The flaw was discovered by F-Secure senior security consultant Harry Sintonen, and disclosed today. It is unrelated to the “Apocalyptic AMT firmware vulnerability” disclosed in May 2017, or the current Meltdown and Spectre issues.
The new flaw is surprising in its simplicity. “It is almost deceptively simple to exploit, but it has incredible destructive potential,” explains Sintonen. “In practice, it can give an attacker complete control over an individual’s work laptop, despite even the most extensive security measures.”
The problem is that setting a BIOS password (standard procedure) does not usually prevent access to the AMT BIOS extension — the Intel Management Engine BIOS Extension (MEBx). Unless this separate password is changed, and usually it is not, the default ‘admin’ password will give the attacker access to AMT.
AMT is an out-of-band hardware-based remote management tool. It is chip-level and not dependent on software or an operating system. It requires only power and a connection. Its purpose is to give IT staff remote access to, and therefore control over, corporate devices; and is particularly useful for laptops used away from the office. It is found on computers with Intel vPro-enabled processors, and workstation platforms based on specific Intel Xeon processors — in short, the vast majority of company endpoints.

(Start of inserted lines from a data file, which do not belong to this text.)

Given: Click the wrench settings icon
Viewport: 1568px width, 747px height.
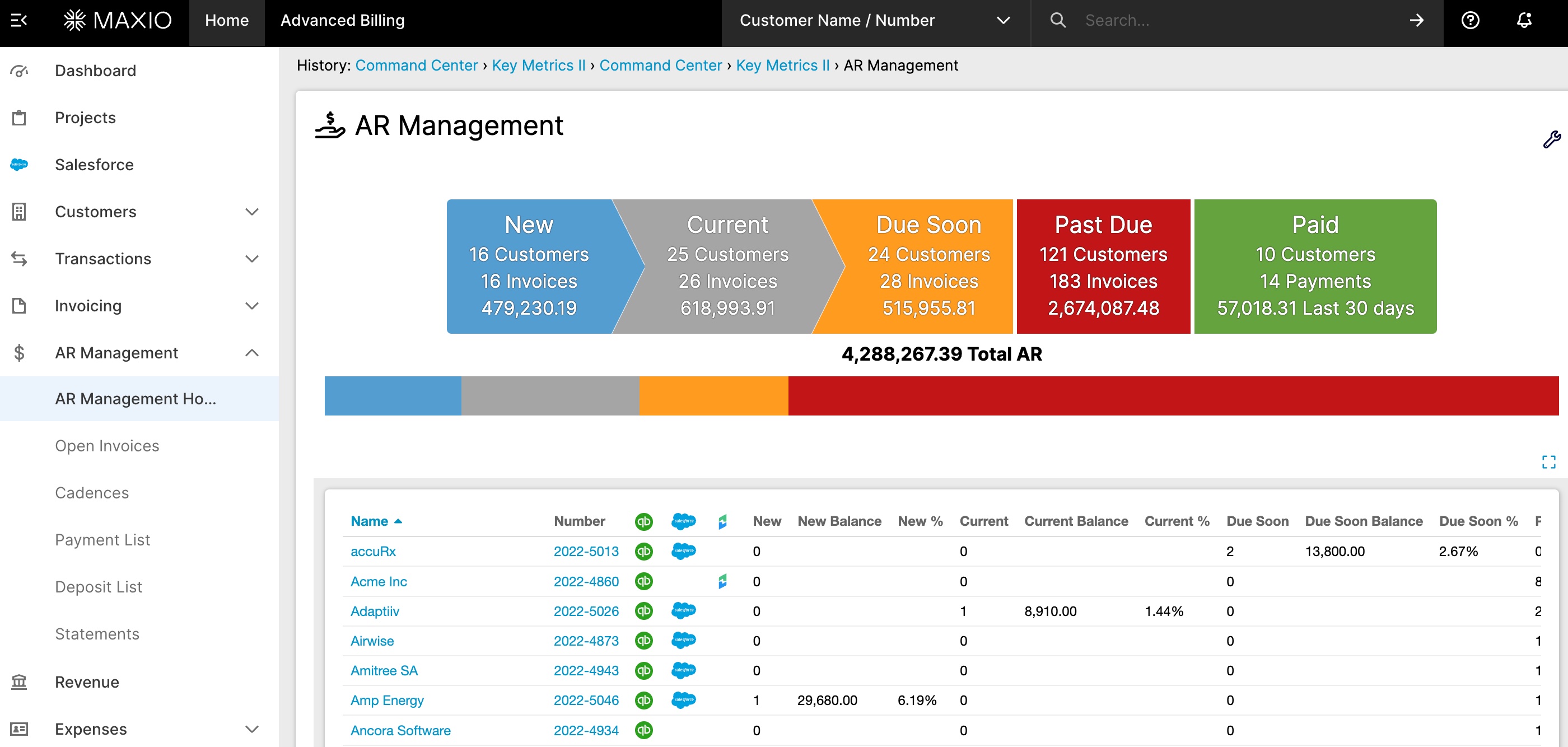Looking at the screenshot, I should point(1551,139).

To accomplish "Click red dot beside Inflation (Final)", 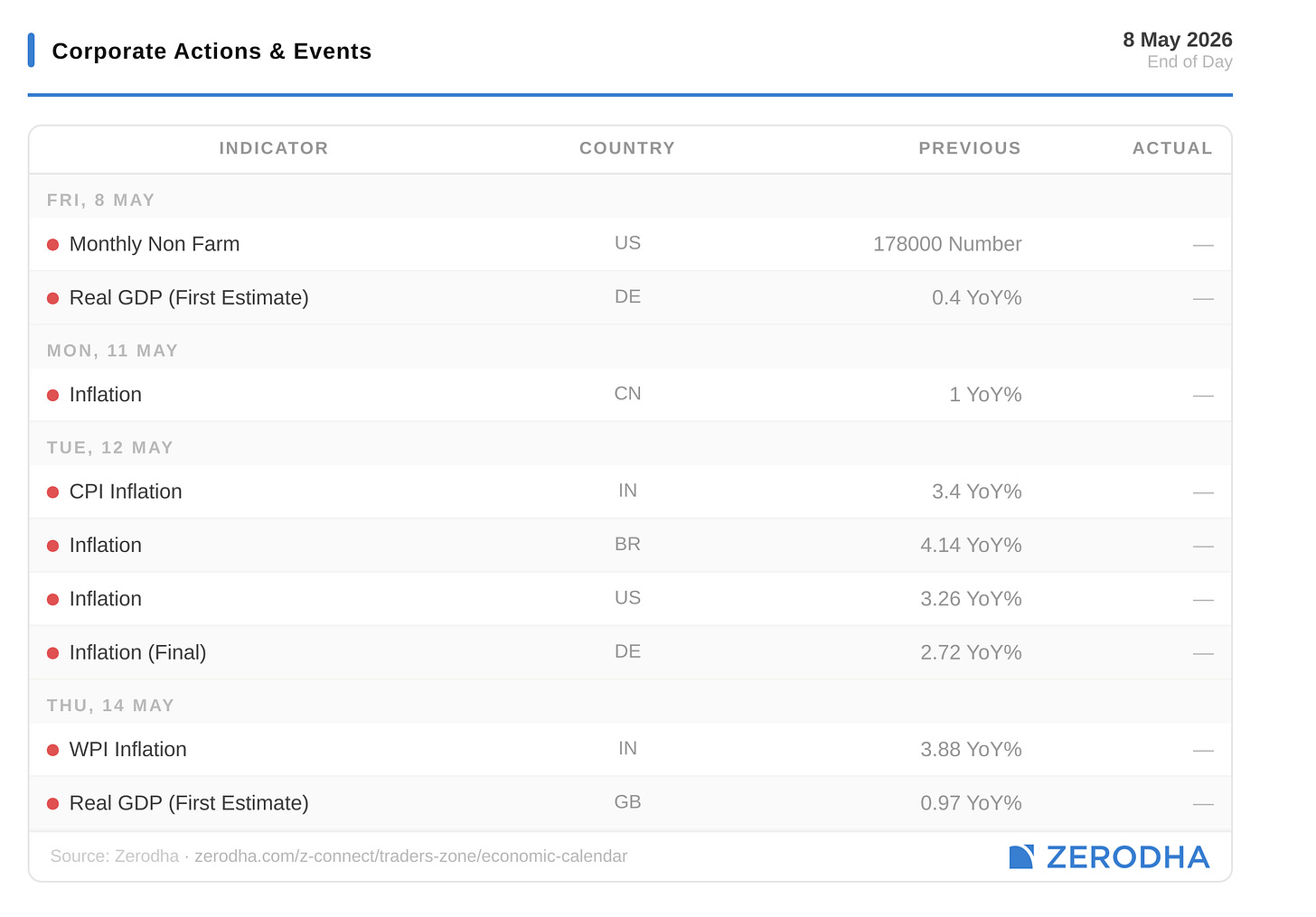I will 52,653.

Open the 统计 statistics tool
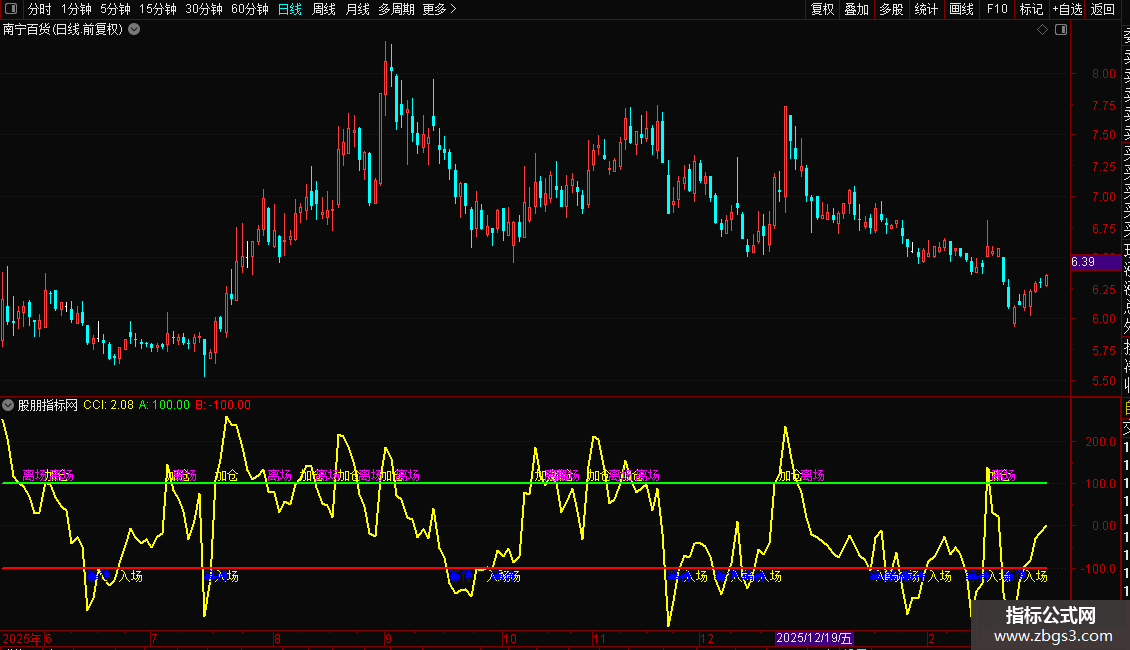(x=926, y=9)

If attackers have physical access to such a device, one need only boot up the device pressing CTRL-P during the process, and log in to MEBx with ‘admin’. “By changing the default password, enabling remote access and setting AMT’s user opt-in to “None”, a quick-fingered cyber criminal has effectively compromised the machine,” writes F-Secure.
The device itself might be considered secure, with a strong BIOS password, TPM Pin, BitLocker and login credentials — but all of these can be bypassed remotely if the attackers are able to insert themselves onto the same network segment with the victim. “In certain cases,” warns F-Secure, “the assailant can also program AMT to connect to their own server, which negates the necessity of being in the same network segment as the victim.”

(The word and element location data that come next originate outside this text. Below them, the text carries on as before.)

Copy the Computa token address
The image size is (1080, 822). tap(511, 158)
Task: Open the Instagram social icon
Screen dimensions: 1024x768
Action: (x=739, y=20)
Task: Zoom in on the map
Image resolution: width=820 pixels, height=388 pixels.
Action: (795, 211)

Once such an attack has succeeded, the target device is fully compromised and the attacker has remote ability to read and modify all data and applications available to the authorized user.
Although physical access is required for the attack, the speed with which it can be accomplished makes the Evil Maid attack (so-called because such attacks can be exploited in a hotel room if a device is left unattended for a brief period of time) a viable threat.
Sintonen describes a potential scenario. “Attackers have identified and located a target they wish to exploit. They approach the target in a public place — an airport, a cafe or a hotel lobby — and engage in an ‘evil maid’ scenario. Essentially, one attacker distracts the mark, while the other briefly gains access to his or her laptop. The attack doesn’t require a lot of time — the whole operation can take well under a minute to complete,” Sintonen says.
Preventing such Evil Maid attacks is simple in principle, but complex in practice, requiring granular provisioning. AMT should be disabled for all devices that are unlikely to require it. Where it is required, each device needs to be provisioned with a strong password. This needs to be done for both new and currently deployed devices.
“It is recommended to query the amount of affected devices remotely, and narrow the list of assets needing attention down to a more manageable number. For computers connected to a Windows domain, provisioning can be done with Microsoft System Center Configuration Manager,” suggests F-Secure. If any device is found to have an unknown password (in many cases this will be anything other than ‘admin’), that device should be considered suspect and appropriate incident response procedures should be initiated.
Sintonen found the issue in July 2017. However, he also notes that Google’s Parth Shukla mentioned it in an October 2017 presentation titled ‘Intel AMT: Using & Abusing the Ghost in the Machine’ delivered at Hack.lu 2017. Since awareness of the issue is already public knowledge, Sintonen recommends that organizations tackle the problem as soon as possible.